Intel is planning to build a €30 billion chip manufacturing plant in Magdeburg, Germany, with the support of the German government. It is possible that in future SiPearl processors could be made there, but the company first needs to know when the site will be up and running. The first of the two factories is currently expected to begin production within four or five years.
“In semiconductors, you choose the factory at the start of the cycle, before designing the product,” said Notton. That means decisions are made two to four years out. Added to that in takes time for new facilities to bed in and ramp up quality and quantity. “A factory needs almost five years before it is honed and starts having a very good output,” Notton said.
In December, Notton joined others from the semiconductor industry in Brussels for the launch of the Chips joint undertaking, which is responsible for implementing the EU Chips Act.
That legislation came about as a result of microprocessor supply chain interruptions during the COVID-19 pandemic, which left EU manufacturers without these critical components.

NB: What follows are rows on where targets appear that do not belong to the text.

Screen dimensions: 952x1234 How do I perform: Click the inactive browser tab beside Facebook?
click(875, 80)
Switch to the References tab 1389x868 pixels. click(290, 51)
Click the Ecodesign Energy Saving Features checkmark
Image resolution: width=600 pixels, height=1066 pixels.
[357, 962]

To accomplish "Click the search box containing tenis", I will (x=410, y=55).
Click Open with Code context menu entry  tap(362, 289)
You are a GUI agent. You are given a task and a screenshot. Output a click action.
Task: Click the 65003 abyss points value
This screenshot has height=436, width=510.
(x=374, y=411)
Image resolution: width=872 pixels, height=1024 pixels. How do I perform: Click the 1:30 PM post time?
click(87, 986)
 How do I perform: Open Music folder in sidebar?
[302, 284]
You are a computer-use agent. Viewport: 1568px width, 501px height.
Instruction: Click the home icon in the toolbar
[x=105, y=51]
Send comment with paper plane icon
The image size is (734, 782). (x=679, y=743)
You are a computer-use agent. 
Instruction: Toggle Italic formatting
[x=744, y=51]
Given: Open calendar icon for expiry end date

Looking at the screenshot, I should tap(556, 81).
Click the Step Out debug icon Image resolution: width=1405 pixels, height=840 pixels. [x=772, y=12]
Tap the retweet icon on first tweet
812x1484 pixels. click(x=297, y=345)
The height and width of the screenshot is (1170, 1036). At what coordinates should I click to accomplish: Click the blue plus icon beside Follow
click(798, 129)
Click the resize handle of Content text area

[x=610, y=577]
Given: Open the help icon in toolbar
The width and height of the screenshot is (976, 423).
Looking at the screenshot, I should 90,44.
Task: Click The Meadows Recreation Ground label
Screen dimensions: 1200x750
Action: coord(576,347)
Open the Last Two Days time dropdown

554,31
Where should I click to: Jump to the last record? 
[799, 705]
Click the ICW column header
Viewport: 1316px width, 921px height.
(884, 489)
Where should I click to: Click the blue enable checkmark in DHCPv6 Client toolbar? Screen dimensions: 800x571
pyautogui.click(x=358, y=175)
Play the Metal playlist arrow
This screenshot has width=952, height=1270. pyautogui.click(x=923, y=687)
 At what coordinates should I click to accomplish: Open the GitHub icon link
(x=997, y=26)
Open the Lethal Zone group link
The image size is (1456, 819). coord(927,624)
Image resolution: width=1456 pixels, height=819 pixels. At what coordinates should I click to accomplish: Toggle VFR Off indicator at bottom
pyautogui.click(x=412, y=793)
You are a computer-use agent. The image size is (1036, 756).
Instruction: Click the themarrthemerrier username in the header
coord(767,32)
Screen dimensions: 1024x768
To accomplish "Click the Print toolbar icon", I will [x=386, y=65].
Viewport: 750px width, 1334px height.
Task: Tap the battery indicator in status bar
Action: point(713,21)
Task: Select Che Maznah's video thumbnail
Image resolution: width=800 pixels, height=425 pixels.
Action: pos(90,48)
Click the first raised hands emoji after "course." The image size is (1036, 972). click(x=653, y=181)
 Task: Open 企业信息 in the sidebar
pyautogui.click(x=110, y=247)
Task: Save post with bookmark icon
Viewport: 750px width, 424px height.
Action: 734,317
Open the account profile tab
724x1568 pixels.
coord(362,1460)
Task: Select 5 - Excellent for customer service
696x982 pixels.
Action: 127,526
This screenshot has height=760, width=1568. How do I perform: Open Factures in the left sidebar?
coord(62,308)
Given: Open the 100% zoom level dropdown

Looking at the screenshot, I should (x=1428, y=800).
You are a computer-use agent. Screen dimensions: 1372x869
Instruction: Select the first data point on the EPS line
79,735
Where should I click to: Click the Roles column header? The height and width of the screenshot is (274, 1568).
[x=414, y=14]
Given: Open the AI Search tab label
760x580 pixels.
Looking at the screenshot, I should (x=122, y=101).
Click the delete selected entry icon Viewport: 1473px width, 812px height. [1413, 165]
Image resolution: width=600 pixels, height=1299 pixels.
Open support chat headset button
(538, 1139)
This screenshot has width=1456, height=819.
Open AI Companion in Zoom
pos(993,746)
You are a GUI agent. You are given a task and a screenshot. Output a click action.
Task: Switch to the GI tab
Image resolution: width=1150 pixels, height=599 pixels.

SiPearl was active in the discussions about the cloud-based design platform that will be set up as part of the Chips Act, providing shared computing resources and tools that will allow companies to refine their designs at a much lower cost.
This will come too late for SiPearl, which has already developed its own design platform, but Notton believes it will be crucial in addressing the “enormous costs” of design technologies which are currently a barrier to start-ups.
Such a centralised system does raise issues of data protection and intellectual property rights, a detail that still needs to be clarified. “This design platform must be hosted in the sovereign European cloud,” Notton said.